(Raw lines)
══════

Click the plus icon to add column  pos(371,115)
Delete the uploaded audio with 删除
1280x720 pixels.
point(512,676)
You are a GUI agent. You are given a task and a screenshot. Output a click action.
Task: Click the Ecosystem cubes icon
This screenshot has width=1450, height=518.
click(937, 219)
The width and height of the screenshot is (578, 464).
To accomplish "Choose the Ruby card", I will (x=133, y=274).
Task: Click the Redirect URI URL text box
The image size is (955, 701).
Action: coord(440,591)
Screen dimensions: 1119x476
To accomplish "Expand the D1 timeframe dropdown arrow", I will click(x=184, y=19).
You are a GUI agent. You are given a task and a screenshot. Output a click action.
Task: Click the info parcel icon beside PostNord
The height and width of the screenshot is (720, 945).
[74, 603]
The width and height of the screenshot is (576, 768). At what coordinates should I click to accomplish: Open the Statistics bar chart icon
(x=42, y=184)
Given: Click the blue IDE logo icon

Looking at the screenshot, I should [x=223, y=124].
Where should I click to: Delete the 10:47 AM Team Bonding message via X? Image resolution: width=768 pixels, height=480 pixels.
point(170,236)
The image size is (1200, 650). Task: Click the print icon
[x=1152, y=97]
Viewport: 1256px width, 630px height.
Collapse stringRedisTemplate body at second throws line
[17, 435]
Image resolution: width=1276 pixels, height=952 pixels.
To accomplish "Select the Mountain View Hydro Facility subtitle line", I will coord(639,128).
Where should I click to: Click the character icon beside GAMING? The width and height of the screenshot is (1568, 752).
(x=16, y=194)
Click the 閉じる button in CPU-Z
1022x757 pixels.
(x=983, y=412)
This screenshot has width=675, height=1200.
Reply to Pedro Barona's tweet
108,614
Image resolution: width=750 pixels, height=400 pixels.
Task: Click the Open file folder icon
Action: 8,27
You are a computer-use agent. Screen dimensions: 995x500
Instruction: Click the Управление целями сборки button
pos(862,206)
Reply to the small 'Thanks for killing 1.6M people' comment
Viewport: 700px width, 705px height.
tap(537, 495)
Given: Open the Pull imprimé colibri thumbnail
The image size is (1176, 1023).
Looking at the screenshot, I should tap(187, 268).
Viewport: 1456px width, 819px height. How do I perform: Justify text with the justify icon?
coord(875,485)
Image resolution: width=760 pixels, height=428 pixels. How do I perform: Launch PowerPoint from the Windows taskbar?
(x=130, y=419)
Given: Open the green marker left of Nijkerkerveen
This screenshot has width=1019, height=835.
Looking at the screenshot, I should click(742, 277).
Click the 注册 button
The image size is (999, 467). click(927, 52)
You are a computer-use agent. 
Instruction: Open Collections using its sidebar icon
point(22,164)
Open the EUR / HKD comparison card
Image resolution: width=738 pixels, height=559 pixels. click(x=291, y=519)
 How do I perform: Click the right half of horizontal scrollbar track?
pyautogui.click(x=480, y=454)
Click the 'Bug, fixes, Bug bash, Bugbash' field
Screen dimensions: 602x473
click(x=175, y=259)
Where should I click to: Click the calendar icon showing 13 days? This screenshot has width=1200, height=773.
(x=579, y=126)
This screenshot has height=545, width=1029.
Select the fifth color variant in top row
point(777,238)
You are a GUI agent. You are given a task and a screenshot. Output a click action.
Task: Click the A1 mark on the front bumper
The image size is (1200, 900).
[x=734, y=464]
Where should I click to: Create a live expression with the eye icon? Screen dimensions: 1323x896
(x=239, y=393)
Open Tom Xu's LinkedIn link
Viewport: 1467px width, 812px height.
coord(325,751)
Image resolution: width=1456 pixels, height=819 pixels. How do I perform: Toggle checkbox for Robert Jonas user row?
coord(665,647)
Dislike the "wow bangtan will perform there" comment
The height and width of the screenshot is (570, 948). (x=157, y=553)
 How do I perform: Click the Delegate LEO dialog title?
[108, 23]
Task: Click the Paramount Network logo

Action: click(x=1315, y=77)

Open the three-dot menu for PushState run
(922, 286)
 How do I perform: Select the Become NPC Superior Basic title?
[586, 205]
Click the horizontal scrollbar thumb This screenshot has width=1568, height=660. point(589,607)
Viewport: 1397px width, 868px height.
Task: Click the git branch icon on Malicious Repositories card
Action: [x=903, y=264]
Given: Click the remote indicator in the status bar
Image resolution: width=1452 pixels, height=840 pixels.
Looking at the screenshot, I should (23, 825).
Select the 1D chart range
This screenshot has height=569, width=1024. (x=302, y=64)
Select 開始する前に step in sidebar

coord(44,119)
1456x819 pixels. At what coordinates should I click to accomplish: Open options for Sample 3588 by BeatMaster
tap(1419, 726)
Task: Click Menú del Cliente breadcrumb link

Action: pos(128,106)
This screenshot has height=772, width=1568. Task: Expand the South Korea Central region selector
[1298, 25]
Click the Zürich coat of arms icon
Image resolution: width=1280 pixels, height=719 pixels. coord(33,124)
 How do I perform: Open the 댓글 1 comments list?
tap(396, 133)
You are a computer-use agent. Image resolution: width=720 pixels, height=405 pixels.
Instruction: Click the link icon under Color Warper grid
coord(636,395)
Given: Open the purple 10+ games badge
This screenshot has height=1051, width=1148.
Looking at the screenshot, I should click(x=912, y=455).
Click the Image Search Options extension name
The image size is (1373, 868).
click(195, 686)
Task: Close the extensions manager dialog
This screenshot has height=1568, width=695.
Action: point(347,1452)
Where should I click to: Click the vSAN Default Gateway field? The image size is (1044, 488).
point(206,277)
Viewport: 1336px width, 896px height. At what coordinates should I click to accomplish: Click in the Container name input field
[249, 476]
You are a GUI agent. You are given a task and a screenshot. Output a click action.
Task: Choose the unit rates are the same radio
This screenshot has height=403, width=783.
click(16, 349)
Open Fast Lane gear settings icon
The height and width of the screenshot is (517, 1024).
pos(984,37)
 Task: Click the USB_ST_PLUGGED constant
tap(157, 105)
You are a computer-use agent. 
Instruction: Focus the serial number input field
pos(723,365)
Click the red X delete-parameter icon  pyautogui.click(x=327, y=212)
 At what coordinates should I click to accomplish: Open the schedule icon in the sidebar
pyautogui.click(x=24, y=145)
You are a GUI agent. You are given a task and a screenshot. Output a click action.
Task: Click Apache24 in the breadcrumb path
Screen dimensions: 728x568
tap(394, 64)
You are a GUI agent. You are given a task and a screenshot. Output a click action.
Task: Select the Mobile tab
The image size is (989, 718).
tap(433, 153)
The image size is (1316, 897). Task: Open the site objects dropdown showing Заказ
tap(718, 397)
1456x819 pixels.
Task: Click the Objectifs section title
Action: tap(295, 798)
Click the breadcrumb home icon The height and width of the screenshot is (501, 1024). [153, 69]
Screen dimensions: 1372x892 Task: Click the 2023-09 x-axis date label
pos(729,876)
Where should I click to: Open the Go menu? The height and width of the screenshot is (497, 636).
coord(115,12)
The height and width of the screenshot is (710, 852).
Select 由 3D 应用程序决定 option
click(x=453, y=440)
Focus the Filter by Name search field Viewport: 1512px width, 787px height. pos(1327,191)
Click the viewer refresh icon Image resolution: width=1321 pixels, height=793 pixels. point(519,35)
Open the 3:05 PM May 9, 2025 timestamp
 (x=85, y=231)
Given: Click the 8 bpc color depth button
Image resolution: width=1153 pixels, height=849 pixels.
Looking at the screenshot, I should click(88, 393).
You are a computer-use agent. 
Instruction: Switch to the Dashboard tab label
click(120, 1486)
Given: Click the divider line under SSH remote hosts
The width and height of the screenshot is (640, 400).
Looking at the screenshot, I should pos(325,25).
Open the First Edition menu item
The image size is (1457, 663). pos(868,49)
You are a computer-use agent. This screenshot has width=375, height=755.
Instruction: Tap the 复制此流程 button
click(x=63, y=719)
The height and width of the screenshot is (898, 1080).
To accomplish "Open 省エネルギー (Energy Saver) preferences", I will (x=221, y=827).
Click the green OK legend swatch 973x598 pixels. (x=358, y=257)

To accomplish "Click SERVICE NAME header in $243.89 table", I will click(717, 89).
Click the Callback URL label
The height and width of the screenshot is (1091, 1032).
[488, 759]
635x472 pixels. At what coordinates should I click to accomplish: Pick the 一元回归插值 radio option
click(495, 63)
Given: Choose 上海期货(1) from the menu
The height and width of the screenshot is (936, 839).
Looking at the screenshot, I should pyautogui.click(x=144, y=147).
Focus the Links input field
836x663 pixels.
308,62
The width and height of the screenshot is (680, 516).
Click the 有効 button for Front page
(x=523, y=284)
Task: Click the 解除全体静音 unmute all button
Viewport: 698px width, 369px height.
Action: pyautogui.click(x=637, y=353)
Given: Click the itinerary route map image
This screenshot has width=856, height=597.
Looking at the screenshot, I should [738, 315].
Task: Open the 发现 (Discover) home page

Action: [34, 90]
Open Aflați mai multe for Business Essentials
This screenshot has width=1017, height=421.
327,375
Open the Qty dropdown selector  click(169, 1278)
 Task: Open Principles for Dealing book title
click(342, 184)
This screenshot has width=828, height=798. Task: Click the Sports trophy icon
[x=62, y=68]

══════

→ **What is asked**
Set out the lines from the one containing "You are a computer-use agent. This" through the one containing "will (x=221, y=827)." as a numbered list, leaving out any blank lines.

→ **Final result**
1. You are a computer-use agent. This screenshot has width=375, height=755.
2. Instruction: Tap the 复制此流程 button
3. click(x=63, y=719)
4. The height and width of the screenshot is (898, 1080).
5. To accomplish "Open 省エネルギー (Energy Saver) preferences", I will (x=221, y=827).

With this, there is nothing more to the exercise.